- _Supplied records_:
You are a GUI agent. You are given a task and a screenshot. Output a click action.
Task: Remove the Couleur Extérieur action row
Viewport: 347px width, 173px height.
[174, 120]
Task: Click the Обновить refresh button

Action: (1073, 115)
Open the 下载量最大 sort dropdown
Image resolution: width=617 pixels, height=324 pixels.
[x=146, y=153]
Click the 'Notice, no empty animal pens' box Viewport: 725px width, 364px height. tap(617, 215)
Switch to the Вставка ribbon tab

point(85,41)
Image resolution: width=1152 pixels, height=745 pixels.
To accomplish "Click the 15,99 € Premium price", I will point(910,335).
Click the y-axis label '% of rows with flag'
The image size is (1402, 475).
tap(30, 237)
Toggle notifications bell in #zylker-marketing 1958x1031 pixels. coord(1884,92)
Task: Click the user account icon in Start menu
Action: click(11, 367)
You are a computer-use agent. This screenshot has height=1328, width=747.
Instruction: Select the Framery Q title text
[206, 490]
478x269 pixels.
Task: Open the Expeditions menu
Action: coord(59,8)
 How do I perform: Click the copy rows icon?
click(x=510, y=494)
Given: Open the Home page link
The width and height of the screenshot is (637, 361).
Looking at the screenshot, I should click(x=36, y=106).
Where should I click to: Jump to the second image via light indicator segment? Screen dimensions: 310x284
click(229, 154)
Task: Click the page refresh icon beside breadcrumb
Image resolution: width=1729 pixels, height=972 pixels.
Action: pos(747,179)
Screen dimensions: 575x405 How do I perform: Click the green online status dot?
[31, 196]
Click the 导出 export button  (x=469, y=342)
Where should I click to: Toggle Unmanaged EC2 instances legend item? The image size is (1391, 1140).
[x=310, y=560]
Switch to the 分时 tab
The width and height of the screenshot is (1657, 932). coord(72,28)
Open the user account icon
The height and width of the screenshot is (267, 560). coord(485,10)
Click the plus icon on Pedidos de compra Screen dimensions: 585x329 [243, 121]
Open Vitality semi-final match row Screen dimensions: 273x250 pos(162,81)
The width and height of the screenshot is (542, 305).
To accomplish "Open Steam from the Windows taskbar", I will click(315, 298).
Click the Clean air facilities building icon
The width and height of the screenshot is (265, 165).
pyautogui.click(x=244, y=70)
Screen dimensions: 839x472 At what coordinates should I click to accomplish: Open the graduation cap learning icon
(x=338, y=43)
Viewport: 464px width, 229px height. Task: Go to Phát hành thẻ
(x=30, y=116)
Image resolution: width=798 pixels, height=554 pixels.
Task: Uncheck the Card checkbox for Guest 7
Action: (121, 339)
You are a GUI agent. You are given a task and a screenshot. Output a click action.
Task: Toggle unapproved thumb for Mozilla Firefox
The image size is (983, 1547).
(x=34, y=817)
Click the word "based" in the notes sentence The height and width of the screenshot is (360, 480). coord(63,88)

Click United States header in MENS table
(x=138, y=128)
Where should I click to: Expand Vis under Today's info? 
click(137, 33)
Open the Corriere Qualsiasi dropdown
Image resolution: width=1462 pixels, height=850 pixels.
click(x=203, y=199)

- _Stated goal_:
Copy all of the records above line for line, without changing anything.

- _Answer to the problem_:
You are a GUI agent. You are given a task and a screenshot. Output a click action.
Task: Remove the Couleur Extérieur action row
Viewport: 347px width, 173px height.
[174, 120]
Task: Click the Обновить refresh button

Action: (1073, 115)
Open the 下载量最大 sort dropdown
Image resolution: width=617 pixels, height=324 pixels.
[x=146, y=153]
Click the 'Notice, no empty animal pens' box Viewport: 725px width, 364px height. tap(617, 215)
Switch to the Вставка ribbon tab

point(85,41)
Image resolution: width=1152 pixels, height=745 pixels.
To accomplish "Click the 15,99 € Premium price", I will point(910,335).
Click the y-axis label '% of rows with flag'
The image size is (1402, 475).
tap(30, 237)
Toggle notifications bell in #zylker-marketing 1958x1031 pixels. coord(1884,92)
Task: Click the user account icon in Start menu
Action: click(11, 367)
You are a computer-use agent. This screenshot has height=1328, width=747.
Instruction: Select the Framery Q title text
[206, 490]
478x269 pixels.
Task: Open the Expeditions menu
Action: coord(59,8)
 How do I perform: Click the copy rows icon?
click(x=510, y=494)
Given: Open the Home page link
The width and height of the screenshot is (637, 361).
Looking at the screenshot, I should click(x=36, y=106).
Where should I click to: Jump to the second image via light indicator segment? Screen dimensions: 310x284
click(229, 154)
Task: Click the page refresh icon beside breadcrumb
Image resolution: width=1729 pixels, height=972 pixels.
Action: pos(747,179)
Screen dimensions: 575x405 How do I perform: Click the green online status dot?
[31, 196]
Click the 导出 export button  (x=469, y=342)
Where should I click to: Toggle Unmanaged EC2 instances legend item? The image size is (1391, 1140).
[x=310, y=560]
Switch to the 分时 tab
The width and height of the screenshot is (1657, 932). coord(72,28)
Open the user account icon
The height and width of the screenshot is (267, 560). coord(485,10)
Click the plus icon on Pedidos de compra Screen dimensions: 585x329 [243, 121]
Open Vitality semi-final match row Screen dimensions: 273x250 pos(162,81)
The width and height of the screenshot is (542, 305).
To accomplish "Open Steam from the Windows taskbar", I will click(315, 298).
Click the Clean air facilities building icon
The width and height of the screenshot is (265, 165).
pyautogui.click(x=244, y=70)
Screen dimensions: 839x472 At what coordinates should I click to accomplish: Open the graduation cap learning icon
(x=338, y=43)
Viewport: 464px width, 229px height. Task: Go to Phát hành thẻ
(x=30, y=116)
Image resolution: width=798 pixels, height=554 pixels.
Task: Uncheck the Card checkbox for Guest 7
Action: (121, 339)
You are a GUI agent. You are given a task and a screenshot. Output a click action.
Task: Toggle unapproved thumb for Mozilla Firefox
The image size is (983, 1547).
(x=34, y=817)
Click the word "based" in the notes sentence The height and width of the screenshot is (360, 480). coord(63,88)

Click United States header in MENS table
(x=138, y=128)
Where should I click to: Expand Vis under Today's info? 
click(137, 33)
Open the Corriere Qualsiasi dropdown
Image resolution: width=1462 pixels, height=850 pixels.
click(x=203, y=199)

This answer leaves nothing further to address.